Es cierto que la niña iba a morir de todas formas, pero la cuestión es si muere por efecto de su enfermedad, o por la omisión de terceros, que le niegan toda asistencia humanitaria en aras de una dignidad mal entendida. Por cierto: el argumento de que la matamos porque se iba a morir de todas formas es peligrosísimo, porque todos nosotros vamos a morir de todas formas. Sería cuestión de encontrar la excusa para sacarnos de escena antes.
La creciente impresión de que se puede intervenir en los procesos del origen y del término de la vida, asociando la dignidad a la calidad de vida parece responder a los parámetros de una sociedad hedonista, que sólo encuentra su razón de ser en el placer y en el bienestar, y por lo tanto considera indigna, inapropiada o fuera de lugar la vida con sufrimiento, es decir, la vida humana integral.
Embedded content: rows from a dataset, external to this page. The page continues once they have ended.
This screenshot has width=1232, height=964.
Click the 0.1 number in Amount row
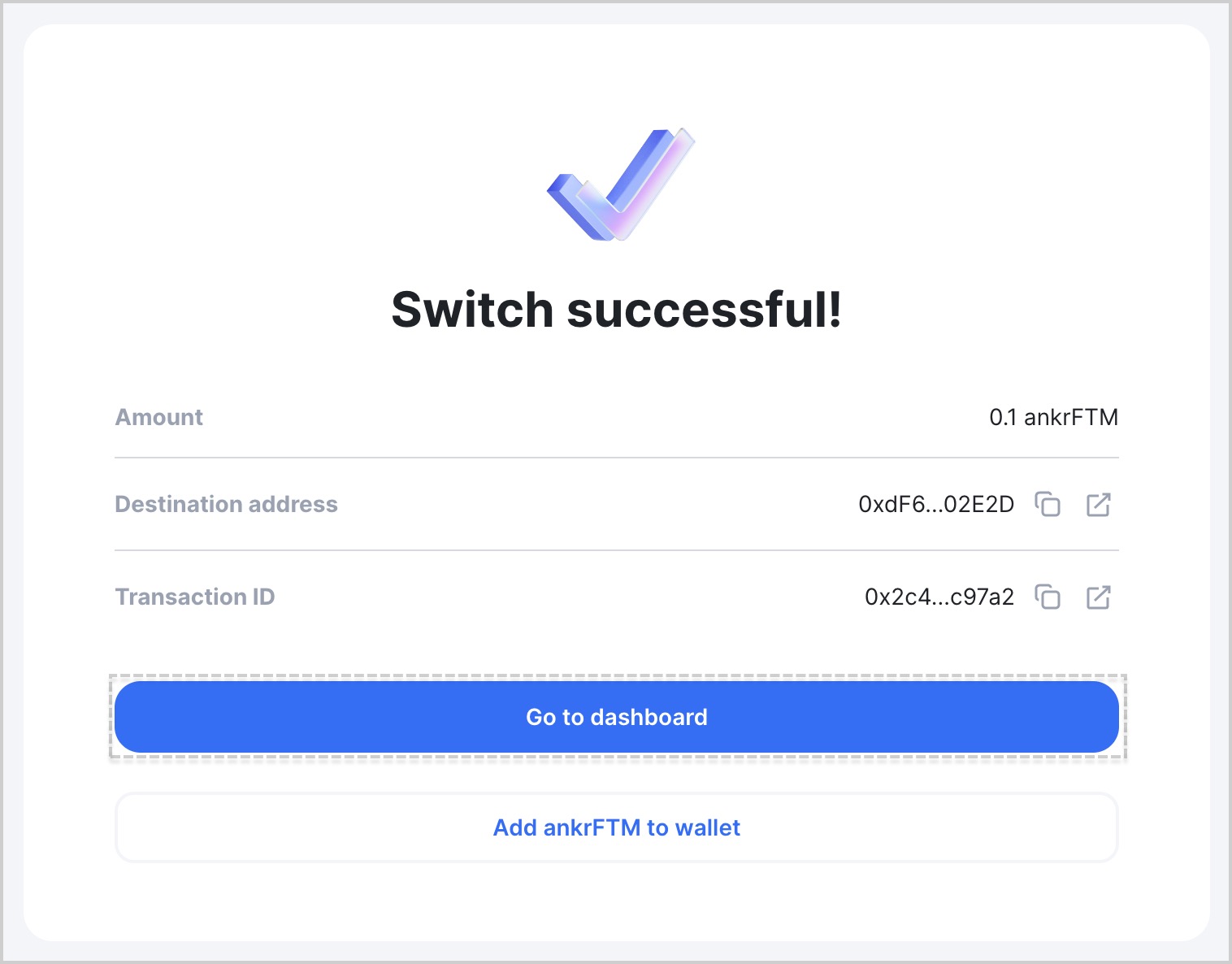point(1003,417)
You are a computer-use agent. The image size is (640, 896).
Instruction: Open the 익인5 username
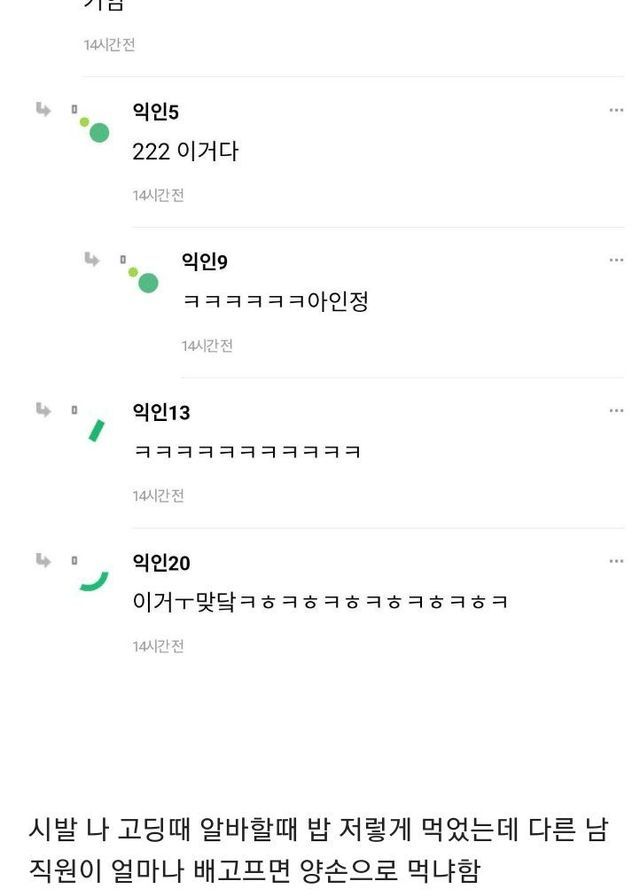click(155, 111)
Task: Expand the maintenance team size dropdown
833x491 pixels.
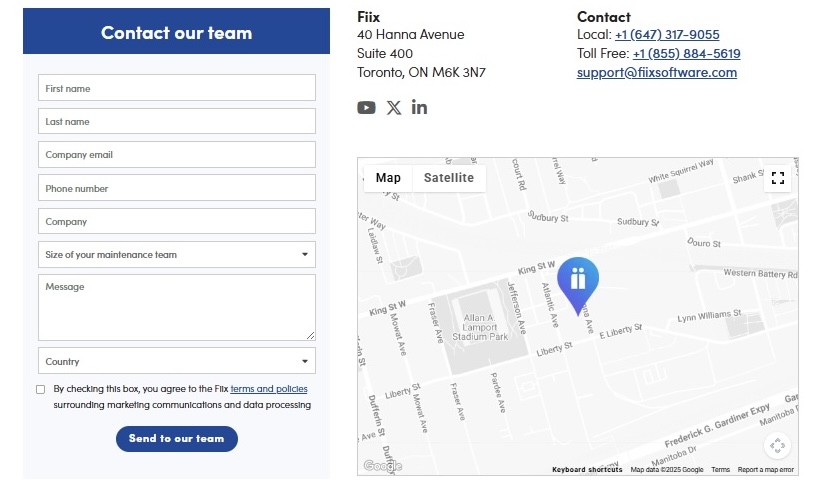Action: click(177, 255)
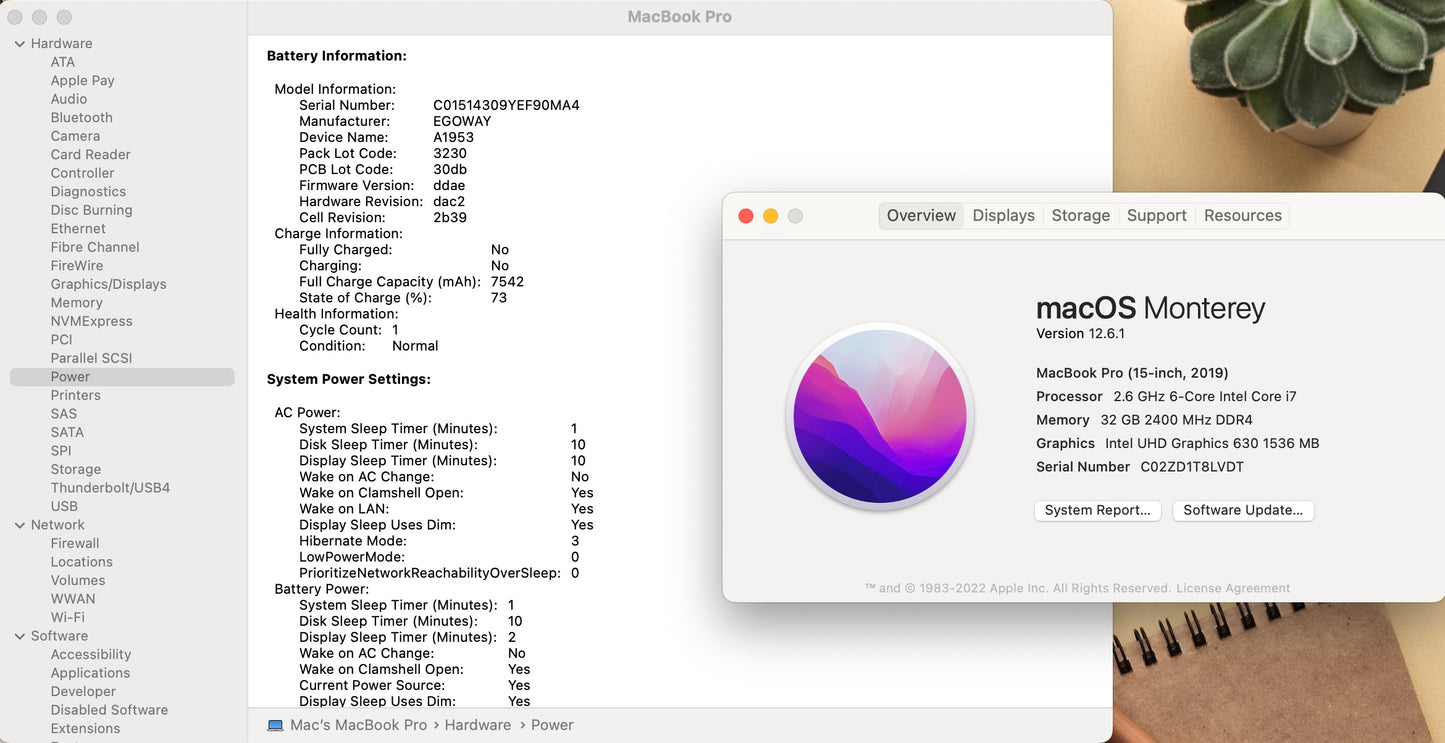This screenshot has width=1445, height=743.
Task: Switch to the Displays tab
Action: [x=1003, y=216]
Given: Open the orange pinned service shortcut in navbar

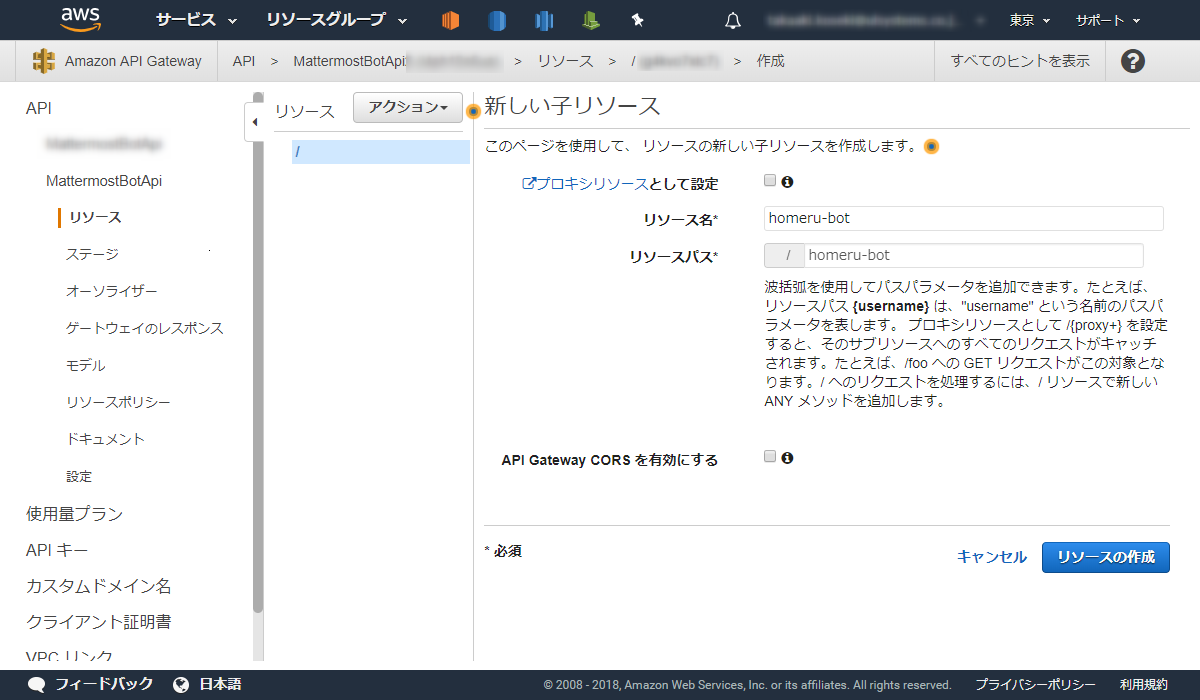Looking at the screenshot, I should tap(450, 19).
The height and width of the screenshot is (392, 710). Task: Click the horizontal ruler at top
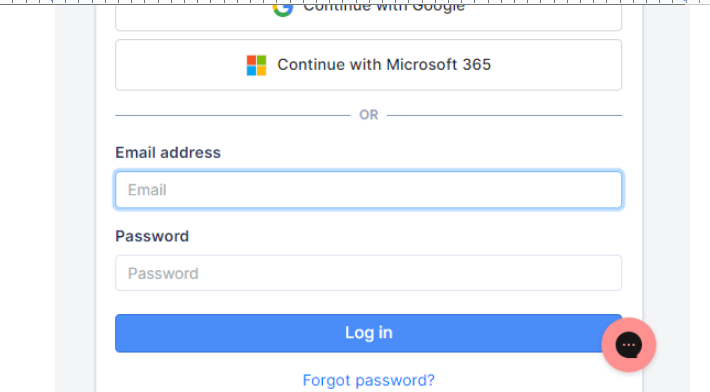pos(355,2)
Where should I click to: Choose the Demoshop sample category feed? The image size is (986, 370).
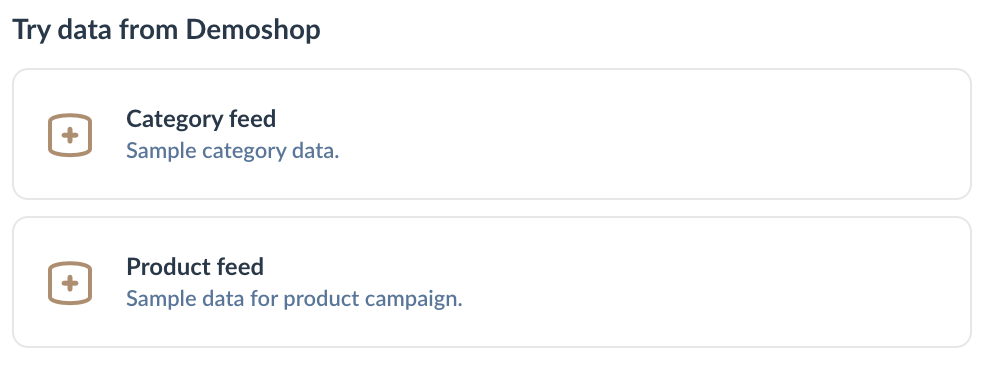(x=492, y=134)
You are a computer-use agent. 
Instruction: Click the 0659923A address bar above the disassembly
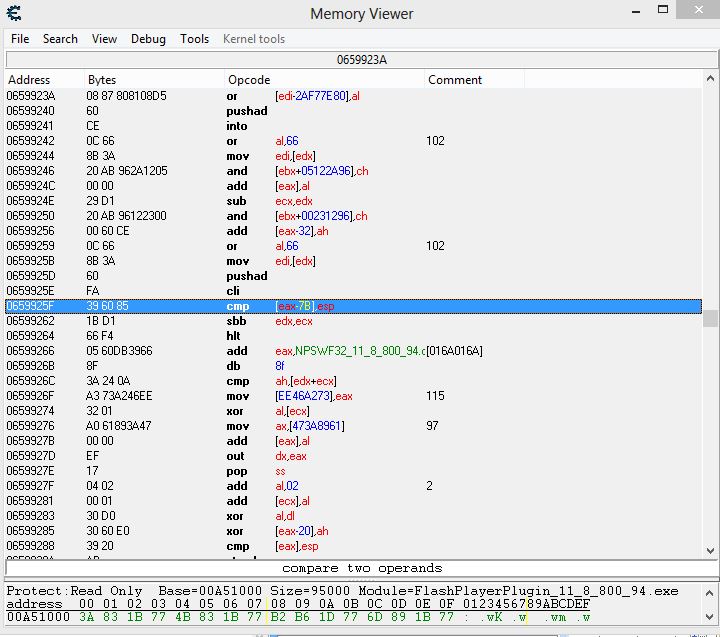click(361, 60)
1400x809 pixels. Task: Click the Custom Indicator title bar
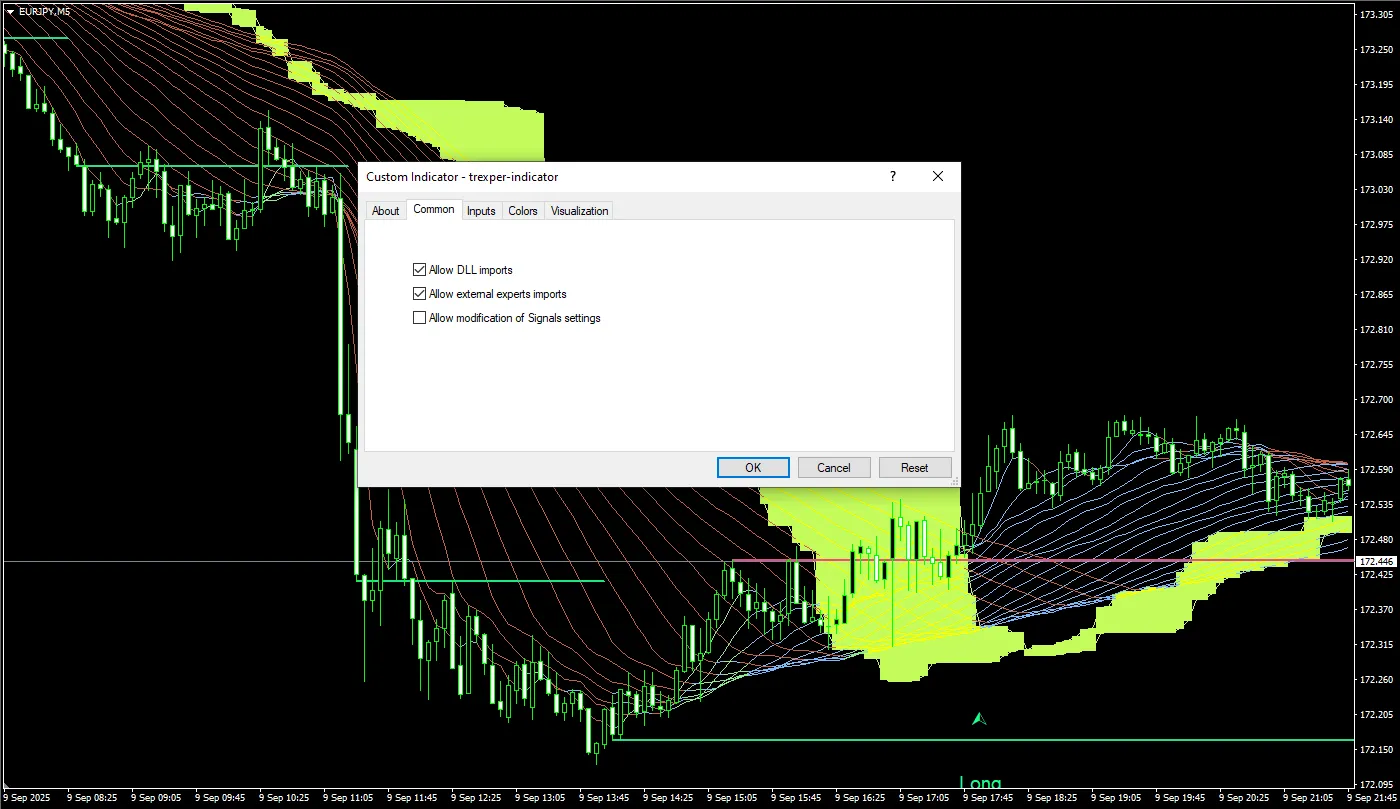click(600, 176)
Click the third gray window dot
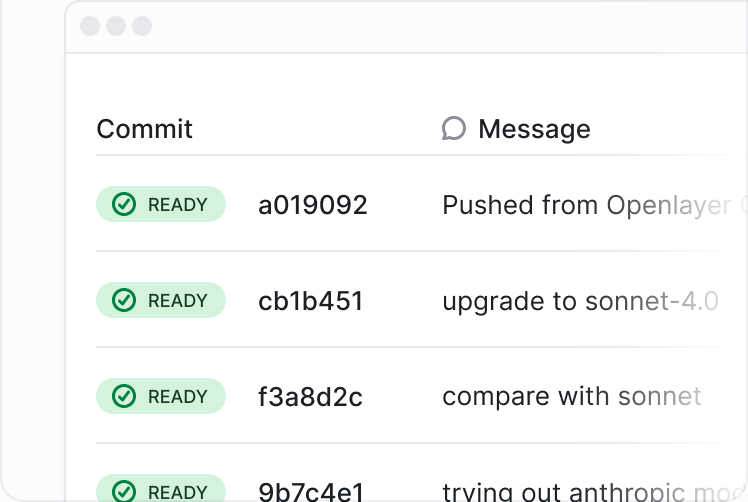 (x=142, y=26)
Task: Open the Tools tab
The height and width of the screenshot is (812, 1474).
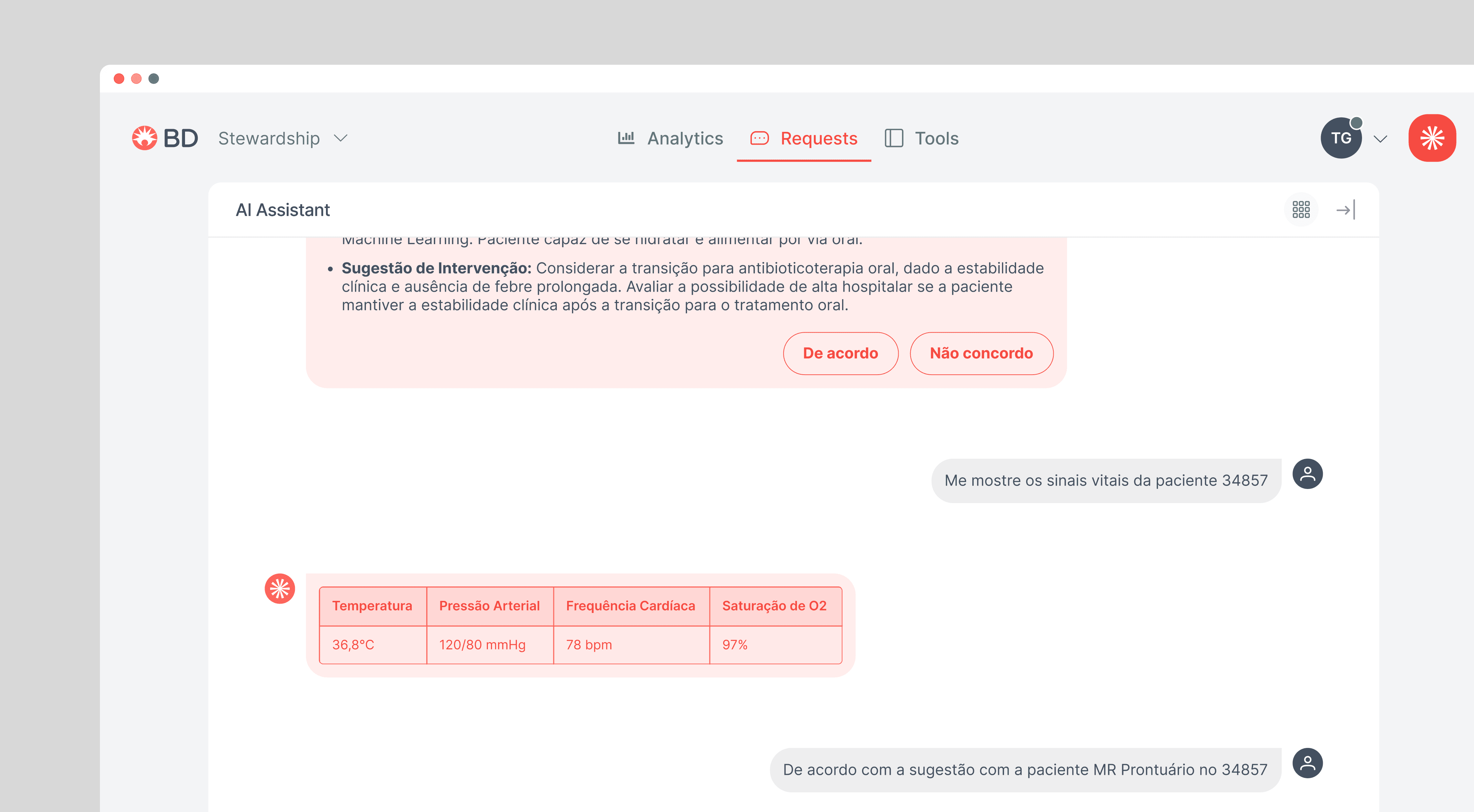Action: [x=936, y=138]
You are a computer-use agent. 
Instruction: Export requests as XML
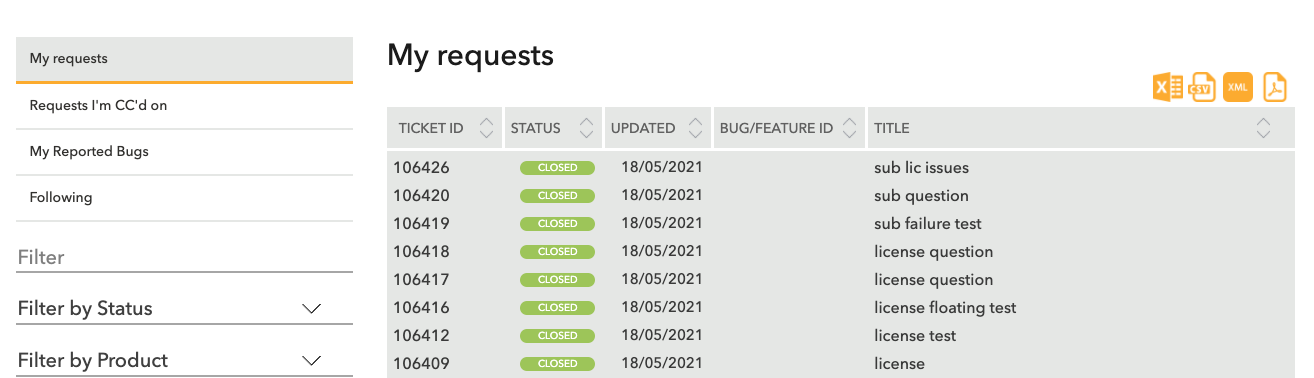tap(1238, 88)
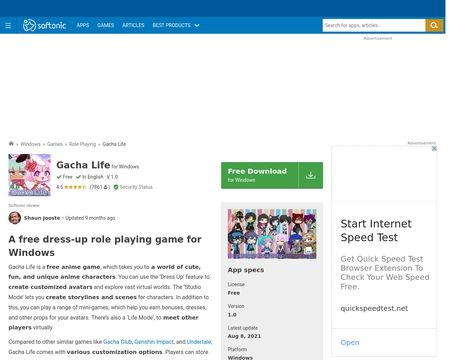Image resolution: width=450 pixels, height=360 pixels.
Task: Open the Apps menu
Action: point(83,25)
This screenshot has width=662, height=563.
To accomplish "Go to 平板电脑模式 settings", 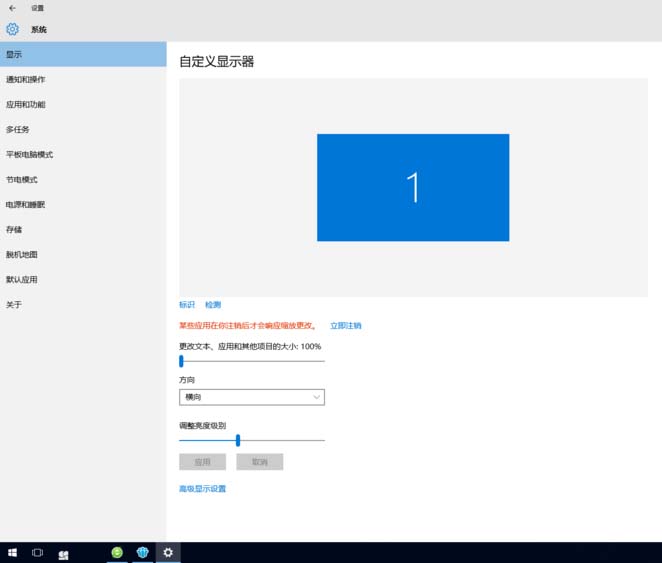I will [29, 155].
Ojalá el caso de la pequeña Andrea nos haga reflexionar, antes de que empecemos a aprobar leyes de interrupción voluntaria del embarazo, de eutanasia, de testamento vital, y todas esas soluciones que, mientras más reclaman estar próximas a la dignidad humana, más se alejan de ella, convirtiéndonos a todos en objetos desechables una vez que dejamos de estar instalados en el bienestar, ya sea porque nos sobreviene la enfermedad o la vejez, o cualquier otra razón que le parezca apropiada al parlamento de turno.
Raúl Madrid Profesor Titular. Pontificia Universidad Católica de Chile.